PROBLEM DESCRIPTION — Print the listing below word for word, but drop any pictures it contains.

SUPPLIED DATA —
★ ★ ★ ★ ★
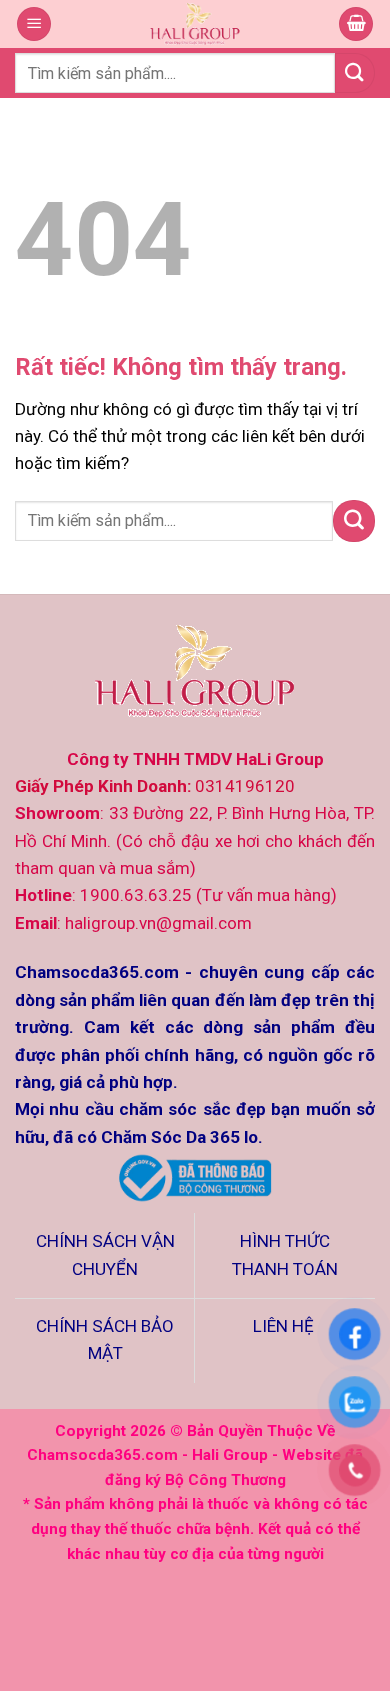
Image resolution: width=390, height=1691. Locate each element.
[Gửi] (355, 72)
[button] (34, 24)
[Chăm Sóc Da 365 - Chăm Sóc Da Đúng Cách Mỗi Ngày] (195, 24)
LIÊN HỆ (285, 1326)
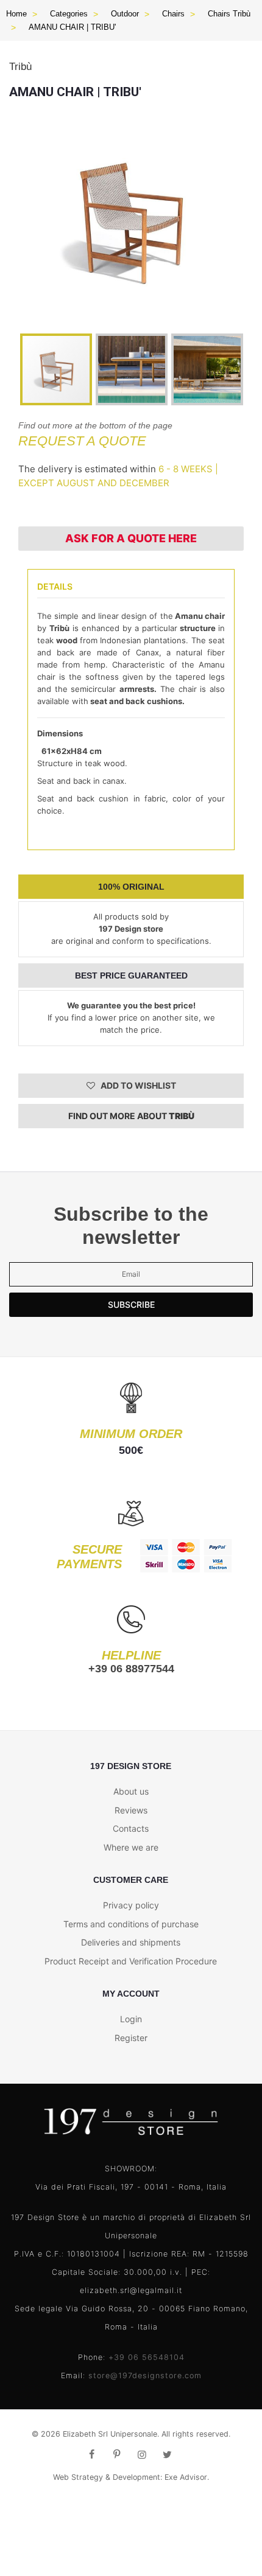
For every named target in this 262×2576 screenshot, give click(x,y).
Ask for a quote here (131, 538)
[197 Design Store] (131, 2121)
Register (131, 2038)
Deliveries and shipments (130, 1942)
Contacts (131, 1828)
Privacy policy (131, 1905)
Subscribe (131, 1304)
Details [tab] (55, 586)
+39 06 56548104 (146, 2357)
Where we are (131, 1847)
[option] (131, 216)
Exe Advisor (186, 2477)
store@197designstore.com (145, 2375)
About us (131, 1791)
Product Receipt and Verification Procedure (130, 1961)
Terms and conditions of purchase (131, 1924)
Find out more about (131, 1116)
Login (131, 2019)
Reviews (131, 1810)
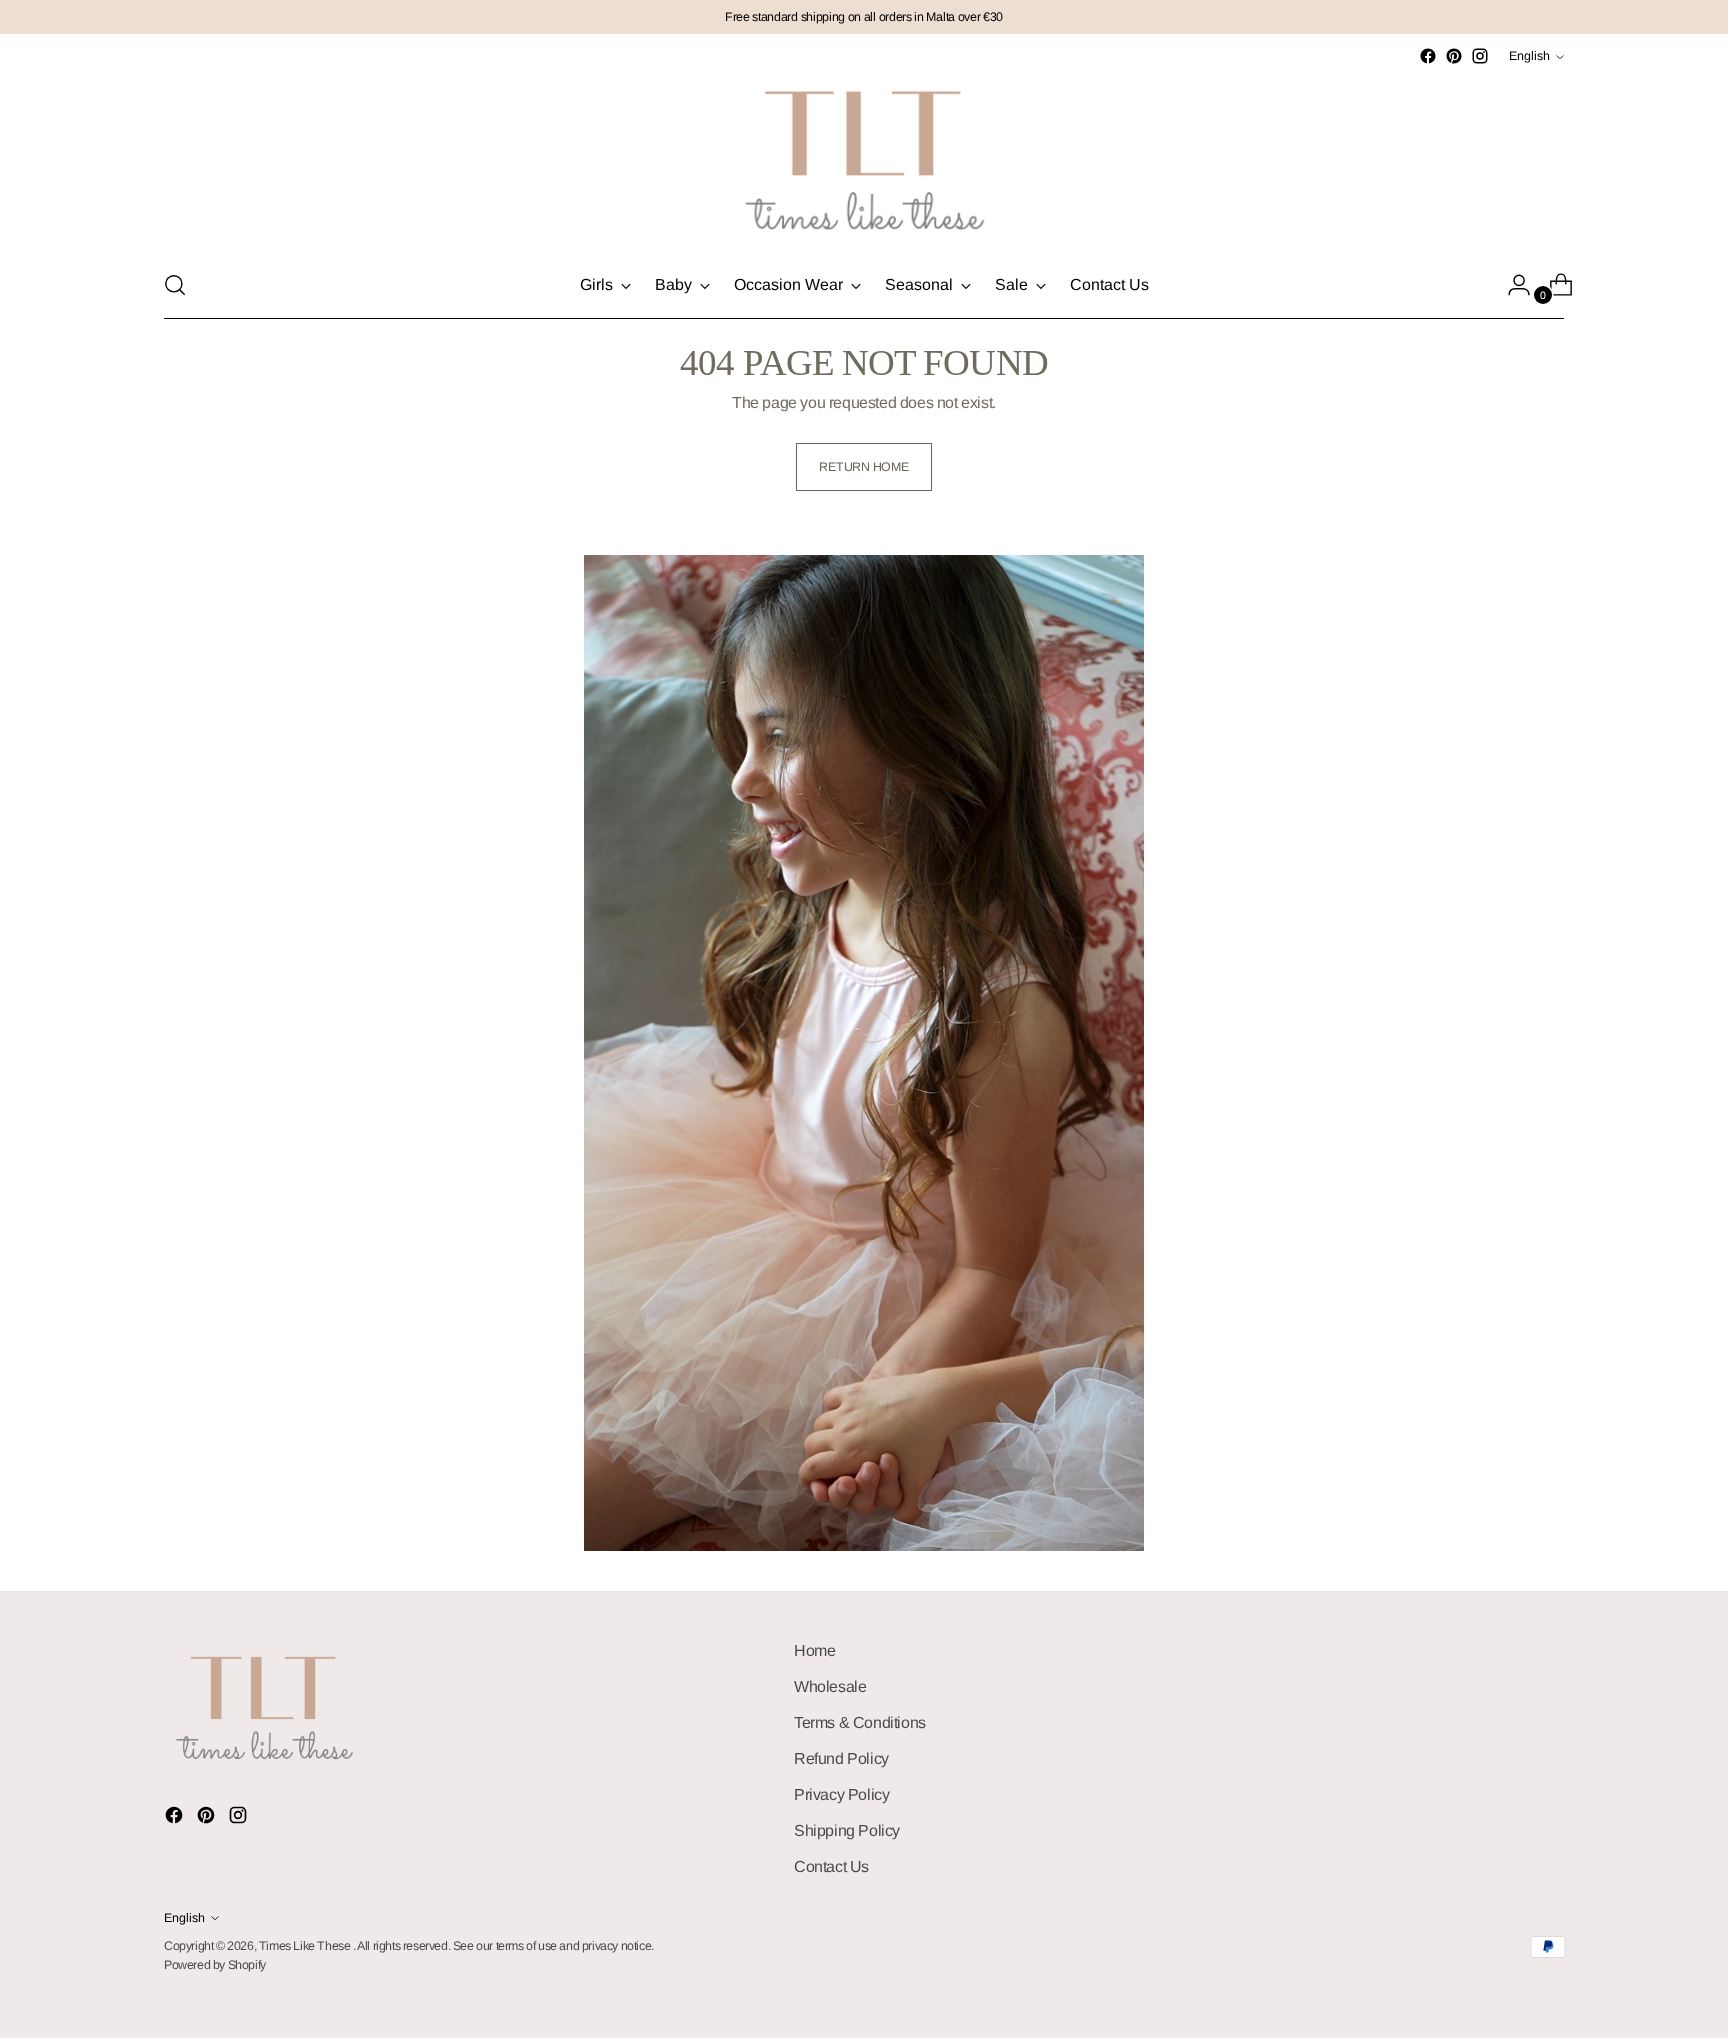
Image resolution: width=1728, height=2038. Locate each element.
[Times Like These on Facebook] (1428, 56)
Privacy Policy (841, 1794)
★ ★ ★ ★ ★
RESPONSE AREA —
Image resolution: width=390, height=1691. Locate each element.
[Gửi] (355, 72)
[button] (34, 24)
[Chăm Sóc Da 365 - Chăm Sóc Da Đúng Cách Mỗi Ngày] (195, 24)
LIÊN HỆ (285, 1326)
For every named target in this 262×2576 screenshot, give click(x,y).
Ask for a quote here (131, 538)
[197 Design Store] (131, 2121)
Register (131, 2038)
Deliveries and shipments (130, 1942)
Contacts (131, 1828)
Privacy policy (131, 1905)
Subscribe (131, 1304)
Details [tab] (55, 586)
+39 06 56548104 (146, 2357)
Where we are (131, 1847)
[option] (131, 216)
Exe Advisor (186, 2477)
store@197designstore.com (145, 2375)
About us (131, 1791)
Product Receipt and Verification Procedure (130, 1961)
Terms and conditions of purchase (131, 1924)
Find out more about (131, 1116)
Login (131, 2019)
Reviews (131, 1810)
Image resolution: width=1728, height=2038. Locate each element.
[Times Like These on Facebook] (1428, 56)
Privacy Policy (841, 1794)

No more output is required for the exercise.